Sans surprise, les publicités achetées par l'IRA prennent pour cible toutes sortes de divisions dans la société américaine. On a surtout cherché à miser sur des sujets qui soulèvent des passions.

L'IRA a, par exemple, tenu à rappeler que les Black Panthers, ce mouvement militant noir, avaient combattu le Ku Klux Klan...

Mais aussi qu'il faut empêcher l'immigration illégale.

Des messages tentaient aussi de rallier les gens pour qu'ils appuient les forces policières.

Et de faire la promotion de manifestations en faveur des droits LGBT.

Comme vous voyez, il n'y a pas d'orientation politique claire. Le seul point qu'ont en commun toutes ces publicités, c'est qu'elles misent sur des divisions politiques aux États-Unis. Le but, comme je l'ai déjà expliqué, est de semer la zizanie et le chaos dans ce pays.

Passer des réseaux sociaux à la vraie vie

Les messages sur Facebook servaient aussi à organiser des événements dans la « vraie vie ».

Comme nous a appris le site Motherboard, mercredi, une page associée à l'IRA a organisé une manifestation anti-islam au Texas, à Houston, en mai 2016... et une autre page de l'IRA, celle-ci pro-islam, a aussi organisé une contre-manifestation au même endroit et à la même heure.

Même si les deux manifestations ont attiré peu de gens, on voit que des personnes des deux côtés d'un débat ont été mobilisées par la même agence.

D'ailleurs, Buzzfeed nous a aussi appris qu'une marche anti-Trump qui a eu lieu le 12 novembre, au lendemain de l'élection, a été organisée par BlackMattersUS, un faux mouvement similaire à Black Lives Matter, créé par l'IRA.

Quelque 5000 personnes ont donc manifesté contre le président américain dans les rues de New York à l'invitation des Russes, complètement à leur insu.

Tous les candidats visés

Justement, si les publicités russes visaient surtout Hillary Clinton, elles n'épargnaient pas pour autant Donald Trump.
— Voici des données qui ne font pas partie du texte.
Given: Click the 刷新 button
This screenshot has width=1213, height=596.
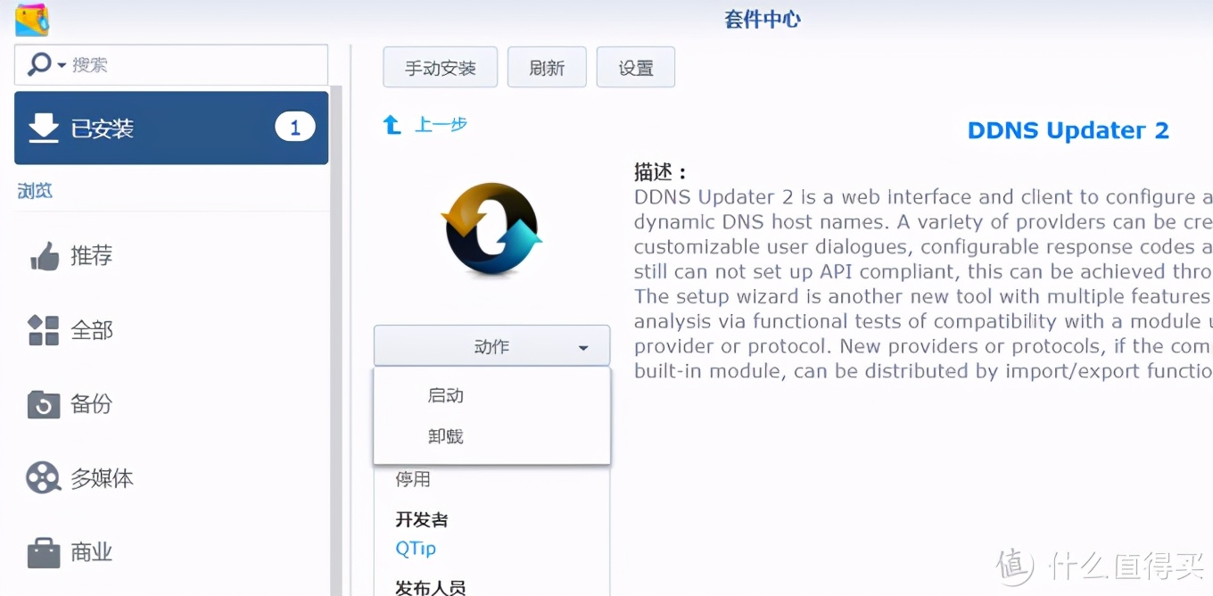Looking at the screenshot, I should 547,67.
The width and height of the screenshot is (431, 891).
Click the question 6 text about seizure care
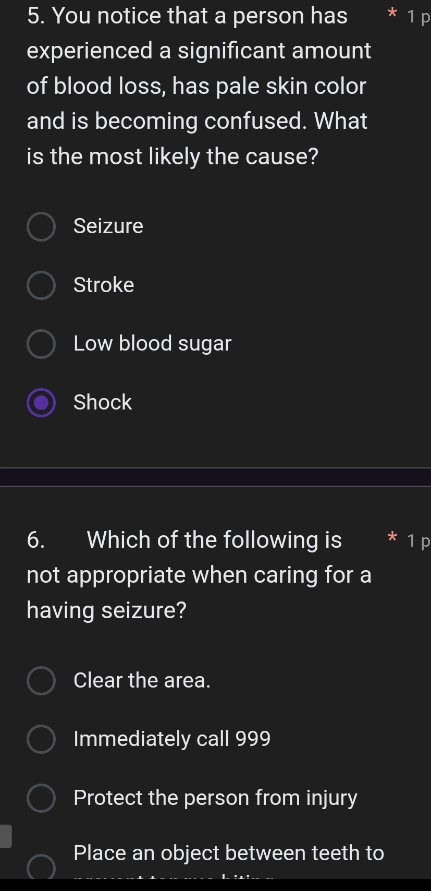pyautogui.click(x=199, y=575)
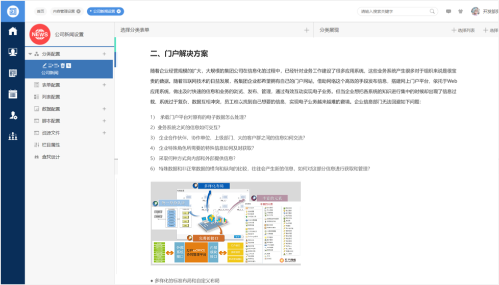
Task: Click the edit pencil icon on 公司新闻
Action: 44,65
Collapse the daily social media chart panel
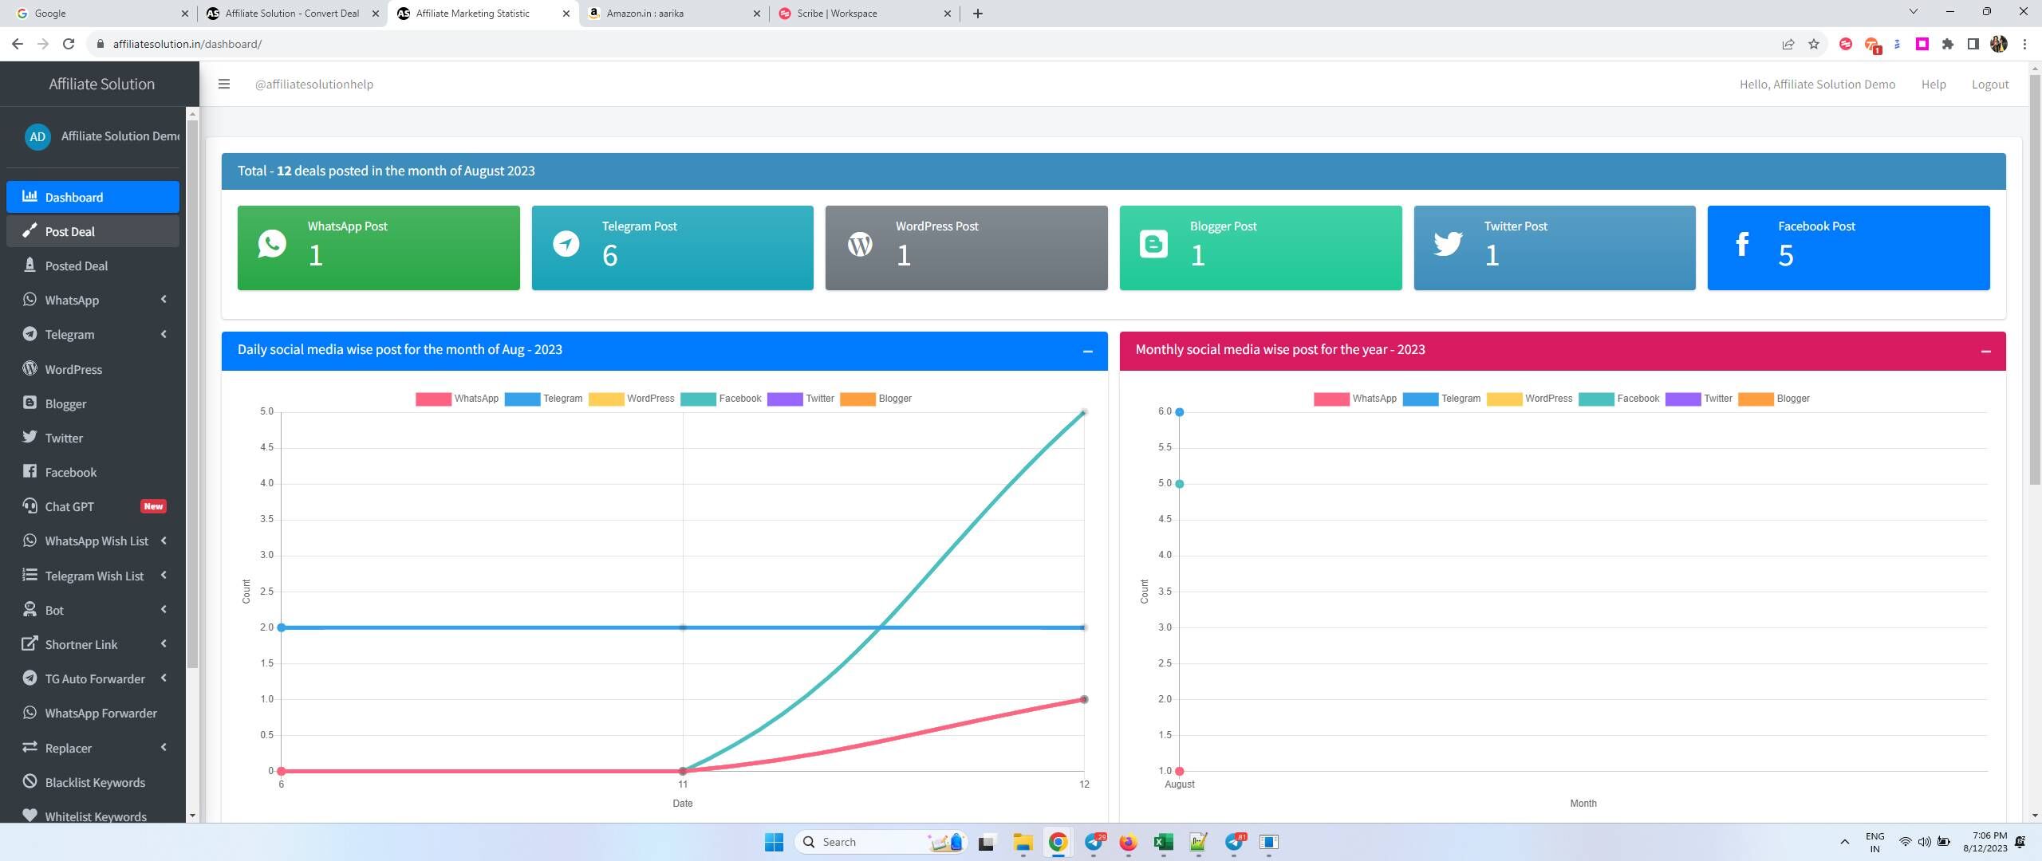The height and width of the screenshot is (861, 2042). (1087, 351)
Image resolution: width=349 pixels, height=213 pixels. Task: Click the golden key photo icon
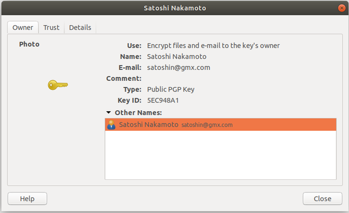pos(58,85)
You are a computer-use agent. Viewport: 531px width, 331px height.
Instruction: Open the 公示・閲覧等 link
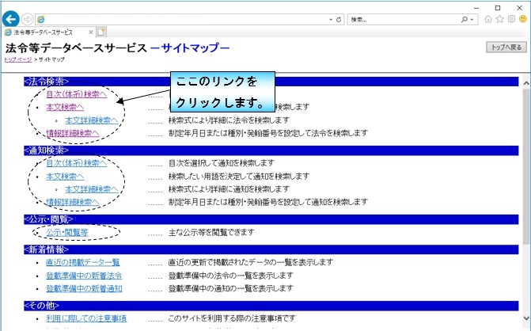pyautogui.click(x=66, y=232)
Voici une publicité pour la manifestation anti-Trump à New York.

Et une autre publicité, cette fois-ci pour une manifestation anti-Clinton.

Se faisant passer pour une page « libérale » (aux États-Unis, ce mot désigne une pensée de gauche), l'IRA a mis l'accent sur les tensions entre Mme Clinton et son rival à l'investiture démocrate, Bernie Sanders.

On a aussi tenté de faire des rapprochements entre M. Sanders et la communauté musulmane avec une page nommée « United Muslims of America » (les musulmans unifiés d'Amérique), qui affirmait que Sanders gagnerait sans doute « avec l'aide des musulmans et des Arabes ».

Une forte portée pour peu d'argent

Business Insider a eu accès non seulement au budget alloué à ces publicités, mais aussi à leur portée sur les réseaux sociaux. Beaucoup de publicités ont eu une portée limitée, mais deux d'entre elles ont eu un succès monstre à petit prix.

Celle-ci a atteint près de 109 000 personnes sur Instagram, avec un message pro-armement qui explique que les Américains doivent armer leurs enfants. Le budget? Quelque 17 307 roubles, ou 297 $ US.

Oui oui, les publicités ont été achetées avec des roubles.

Quelque 201 000 personnes ont vu cette publicité sur Facebook, alors qu'elle faisait la promotion de BlackMattersUS. La publicité a coûté 54 424 roubles, ou 932 $ US.

Pour consulter d'autres publicités russes dévoilées par le Congrès, visitez les articles du New York Times ou de Business Insider.

Parler de ces publicités, ce n'est pas cautionner l'idée que les Russes ont « volé » l'élection. C'est plutôt prendre conscience de la façon dont les réseaux sociaux peuvent être utilisés comme une arme politique.

Ça nous permet aussi de réaliser que nos émotions et nos réactions peuvent être transformées en outil de propagande sur les réseaux sociaux – souvent même à notre insu, comme je l'écrivais d'ailleurs l'année dernière. Il incombe donc de faire un peu plus attention à ce qu'on partage sur les réseaux sociaux.